Dit zien wij allemaal terug bij Jezus: door het zoonschap is Hij een erfgenaam van God. Hij heeft de verantwoording om te zorgen voor de nagelaten Gemeente. Hij is onze [zichzelf offerende] Hogepriester en ter rechterhand Gods zittende Koning!
Wij zijn broeders en zusters van Jezus Christus, en zonen en dochters van God. En wij zijn nu erfgenamen van God en mede-erfgenamen van Jezus!
Eet en leef eeuwig!
Gelukkig kan iedereen nu vrijgesproken worden, door te geloven in Jezus Christus. Eerst heeft God die ongehoorzaamheid ongestraft gelaten, voor Jezus’ dood. Nu spreekt Hij mensen vrij op grond van het werk van Jezus. Hij kijkt niet langer of iemand zich helemaal aan de wet heeft gehouden, maar of iemand gelooft in Zijn Zoon die de straf gedragen heeft voor het feit dat hij zich niet aan de wet gehouden heeft. Jezus’ verlossingswerk verschaft ons weer toegang om te mogen eten van de boom des levens.

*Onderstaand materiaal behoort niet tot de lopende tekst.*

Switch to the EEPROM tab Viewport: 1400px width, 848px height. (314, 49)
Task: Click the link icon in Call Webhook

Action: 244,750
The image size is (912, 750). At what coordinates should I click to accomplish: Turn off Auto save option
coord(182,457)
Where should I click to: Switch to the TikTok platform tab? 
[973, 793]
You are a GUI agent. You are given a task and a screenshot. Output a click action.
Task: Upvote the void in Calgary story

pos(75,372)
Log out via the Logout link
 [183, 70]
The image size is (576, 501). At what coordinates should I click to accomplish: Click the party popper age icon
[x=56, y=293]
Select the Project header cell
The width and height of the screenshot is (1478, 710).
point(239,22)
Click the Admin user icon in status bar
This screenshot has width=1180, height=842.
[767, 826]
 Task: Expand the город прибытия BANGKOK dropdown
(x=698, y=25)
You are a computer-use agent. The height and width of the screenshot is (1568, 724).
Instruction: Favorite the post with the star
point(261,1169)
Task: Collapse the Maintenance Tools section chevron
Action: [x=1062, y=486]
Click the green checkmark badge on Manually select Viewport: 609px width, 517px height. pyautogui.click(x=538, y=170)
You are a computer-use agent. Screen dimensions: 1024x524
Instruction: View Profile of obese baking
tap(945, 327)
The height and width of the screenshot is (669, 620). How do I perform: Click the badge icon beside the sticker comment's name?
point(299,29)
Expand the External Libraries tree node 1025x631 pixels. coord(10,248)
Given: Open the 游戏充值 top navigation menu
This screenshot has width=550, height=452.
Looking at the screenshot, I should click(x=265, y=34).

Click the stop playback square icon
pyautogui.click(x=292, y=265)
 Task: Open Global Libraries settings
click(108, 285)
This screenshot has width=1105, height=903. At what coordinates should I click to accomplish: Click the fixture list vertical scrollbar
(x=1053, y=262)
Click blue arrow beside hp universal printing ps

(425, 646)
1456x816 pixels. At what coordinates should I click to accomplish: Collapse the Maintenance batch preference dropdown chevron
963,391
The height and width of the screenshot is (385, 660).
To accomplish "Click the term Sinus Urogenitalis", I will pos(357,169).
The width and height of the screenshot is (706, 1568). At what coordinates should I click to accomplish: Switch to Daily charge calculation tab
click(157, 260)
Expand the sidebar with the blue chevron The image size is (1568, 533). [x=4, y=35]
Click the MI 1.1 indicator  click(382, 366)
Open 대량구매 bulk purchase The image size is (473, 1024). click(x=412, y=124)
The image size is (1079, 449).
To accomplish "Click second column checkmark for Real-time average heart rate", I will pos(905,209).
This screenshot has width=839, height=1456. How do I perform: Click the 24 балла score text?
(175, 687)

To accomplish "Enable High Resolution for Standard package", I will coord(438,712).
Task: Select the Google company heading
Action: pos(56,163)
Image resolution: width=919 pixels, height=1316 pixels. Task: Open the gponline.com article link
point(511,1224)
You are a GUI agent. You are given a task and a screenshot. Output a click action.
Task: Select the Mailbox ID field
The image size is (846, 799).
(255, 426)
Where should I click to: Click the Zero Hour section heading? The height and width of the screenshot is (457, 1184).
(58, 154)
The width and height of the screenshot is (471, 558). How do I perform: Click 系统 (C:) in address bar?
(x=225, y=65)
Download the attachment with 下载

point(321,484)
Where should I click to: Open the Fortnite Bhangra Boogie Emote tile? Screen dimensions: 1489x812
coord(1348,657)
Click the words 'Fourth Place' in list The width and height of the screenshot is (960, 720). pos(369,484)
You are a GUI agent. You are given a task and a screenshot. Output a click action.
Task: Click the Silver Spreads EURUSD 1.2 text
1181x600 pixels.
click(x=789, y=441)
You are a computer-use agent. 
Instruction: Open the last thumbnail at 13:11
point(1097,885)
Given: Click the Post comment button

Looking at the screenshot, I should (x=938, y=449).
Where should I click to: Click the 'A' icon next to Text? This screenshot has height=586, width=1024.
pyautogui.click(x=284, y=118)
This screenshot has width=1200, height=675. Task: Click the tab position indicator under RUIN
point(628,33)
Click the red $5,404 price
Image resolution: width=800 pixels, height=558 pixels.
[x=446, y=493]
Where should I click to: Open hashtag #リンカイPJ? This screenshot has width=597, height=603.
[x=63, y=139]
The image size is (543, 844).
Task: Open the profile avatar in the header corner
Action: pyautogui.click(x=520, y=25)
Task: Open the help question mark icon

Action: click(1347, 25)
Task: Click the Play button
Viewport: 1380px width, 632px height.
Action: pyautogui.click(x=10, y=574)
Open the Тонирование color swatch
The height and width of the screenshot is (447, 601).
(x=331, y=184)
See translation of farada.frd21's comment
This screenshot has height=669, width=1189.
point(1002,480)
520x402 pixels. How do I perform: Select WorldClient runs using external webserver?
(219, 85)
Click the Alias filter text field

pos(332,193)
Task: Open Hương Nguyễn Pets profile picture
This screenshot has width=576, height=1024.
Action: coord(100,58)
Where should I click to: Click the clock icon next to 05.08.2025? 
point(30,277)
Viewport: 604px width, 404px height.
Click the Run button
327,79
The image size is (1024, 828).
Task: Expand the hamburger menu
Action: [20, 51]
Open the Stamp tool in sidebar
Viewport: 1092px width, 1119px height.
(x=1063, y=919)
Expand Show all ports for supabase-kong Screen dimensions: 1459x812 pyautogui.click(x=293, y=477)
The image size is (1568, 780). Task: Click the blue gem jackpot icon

God is de hoogste vorm van leven, de oorsprong van leven en het doel van het leven. De vrucht van Gods leven is Jezus Christus. De vrucht is het eetbare deel van de boom des levens, het deel dat mensen tot zich kunnen nemen, het deel dat eeuwig leven geeft. Het aannemen van Jezus is als eten van de boom des levens en zo zoon of dochter te worden van God de Vader! En weet je wat het zaad is van de vrucht Christus? Dat zijn wij, niet meer het nageslacht van Adam, maar van Christus vol van genade, waarheid, leven en de Heilige Geest.
Heel veel zegen en tot volgende week!